Kerstin Leutert-Glasche: Wir werden häufig gefragt, warum die Familien zu uns kommen, aber nicht zum Amt gehen. Das hat mit unserer grundsätzlichen Philosophie zu tun. Wir wollen eine Willkommenskultur schaffen. Die Menschen wissen, dass wir sie hier unabhängig von ihrer Lebenssituation wertschätzend behandeln. Das ist für uns ein wichtiges Qualitätsmerkmal und die entscheidende Voraussetzung, um einkommensschwache Familien niedrigschwellig anzusprechen.

Dr. Barbara Winde: Diese Niedrigschwelligkeit und die Erreichbarkeit im eigenen Sozialraum sind ganz entscheidend. Familien gehen ohnehin in die Mehrgenerationenhäuser, weil sie deren Angebote nutzen. Sie treffen sich dort im Café oder holen sich etwas aus der Kleiderkammer. Und wenn sie schon einmal da sind, bietet sich die Gelegenheit, mit ihnen auf einer bereits bestehenden Vertrauensbasis ins Gespräch zu kommen.

Mit welchen Anliegen wenden sich die Familien an Sie, Frau Leutert- Glasche?

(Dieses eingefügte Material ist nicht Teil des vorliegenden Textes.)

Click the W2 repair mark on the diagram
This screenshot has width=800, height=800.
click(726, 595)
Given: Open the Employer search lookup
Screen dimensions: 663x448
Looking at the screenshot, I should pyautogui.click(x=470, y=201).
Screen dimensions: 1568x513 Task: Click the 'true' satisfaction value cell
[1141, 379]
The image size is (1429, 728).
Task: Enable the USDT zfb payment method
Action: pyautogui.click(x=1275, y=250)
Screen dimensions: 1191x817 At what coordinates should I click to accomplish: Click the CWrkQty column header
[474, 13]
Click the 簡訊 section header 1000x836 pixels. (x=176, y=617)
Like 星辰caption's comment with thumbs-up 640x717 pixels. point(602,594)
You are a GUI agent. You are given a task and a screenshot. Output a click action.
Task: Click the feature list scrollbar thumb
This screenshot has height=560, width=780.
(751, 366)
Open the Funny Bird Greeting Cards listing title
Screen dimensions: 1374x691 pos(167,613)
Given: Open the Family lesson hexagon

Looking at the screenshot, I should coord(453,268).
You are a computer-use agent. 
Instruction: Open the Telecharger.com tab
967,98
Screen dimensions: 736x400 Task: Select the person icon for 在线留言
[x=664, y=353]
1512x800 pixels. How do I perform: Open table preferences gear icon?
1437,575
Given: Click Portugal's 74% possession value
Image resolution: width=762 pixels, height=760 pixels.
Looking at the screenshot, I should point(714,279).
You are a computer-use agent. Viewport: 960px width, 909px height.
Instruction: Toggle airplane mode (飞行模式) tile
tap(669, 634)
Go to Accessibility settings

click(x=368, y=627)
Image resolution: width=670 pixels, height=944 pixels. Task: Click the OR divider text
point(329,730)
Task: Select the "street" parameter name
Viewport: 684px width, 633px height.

Kerstin Leutert-Glasche: Die Anliegen, mit denen die Familien zu uns kommen, sind so bunt wie das Leben. Es gibt kaum ein Thema des Familienalltags, mit dem wir nicht konfrontiert werden. Aktuell haben die Menschen zum Beispiel Angst, die steigenden Kosten durch die Inflation nicht bewältigen zu können. In solchen Fällen sind wir für viele ein wichtiger Gesprächspartner. Mit uns können sie auch über Dinge reden, die sie im eigenen Familien- oder Freundeskreis aus Scham nicht thematisieren wollen. Das ist aber nur möglich, weil wir unsere Arbeit wertschätzend, stärkenorientiert und niedrigschwellig gestalten.

Wie läuft die Zusammenarbeit zwischen den Mehrgenerationenhäusern und dem Ministerium für Soziales, Gesundheit, Integration und Verbraucherschutz des Landes Brandenburg genau ab?

Dr. Barbara Winde: Wir hatten bereits vor dem Förderzeitraum eine Servicestelle, die für die Mehrgenerationenhäuser zuständig war. Seit 2019 übernimmt sie auch die Zusammenarbeit mit den Familienzentren. Ihre Aufgabe ist es, den Austausch unter den Häusern zu fördern, Best-Practice-Beispiele zu teilen und Treffen sowie Fortbildungen zu organisieren. In der Corona-Zeit haben wir zum Beispiel geschaut, was die Häuser an guten Ideen entwickelt haben, um Familien weiter zu erreichen, und die Ergebnisse dann allen zur Verfügung gestellt. Dies lief in Zusammenarbeit der Servicestelle mit unserem Evaluator, der die Wirksamkeit des Förderansatzes mit einer formativen Evaluation in den Jahren 2020 und 2021 begleitet hat.

Kerstin Leutert-Glasche: Das hat uns sehr geholfen. Gemeinsam konnten wir so sehr schnell neue, passgenaue Angebote entwickeln und für die Familien weiterhin da sein.

 

Zu den Personen

Kerstin Leutert-Glasche ist Geschäftsführerin im Mehrgenerationenhaus „Haus der Familie Guben“. Dr. Barbara Winde leitet das Referat „Familienpolitik“ im Ministerium für Soziales, Gesundheit, Integration und Verbraucherschutz des Landes Brandenburg, das die Einrichtung von Familienzentren an Mehrgenerationenhäusern seit 2019 fördert.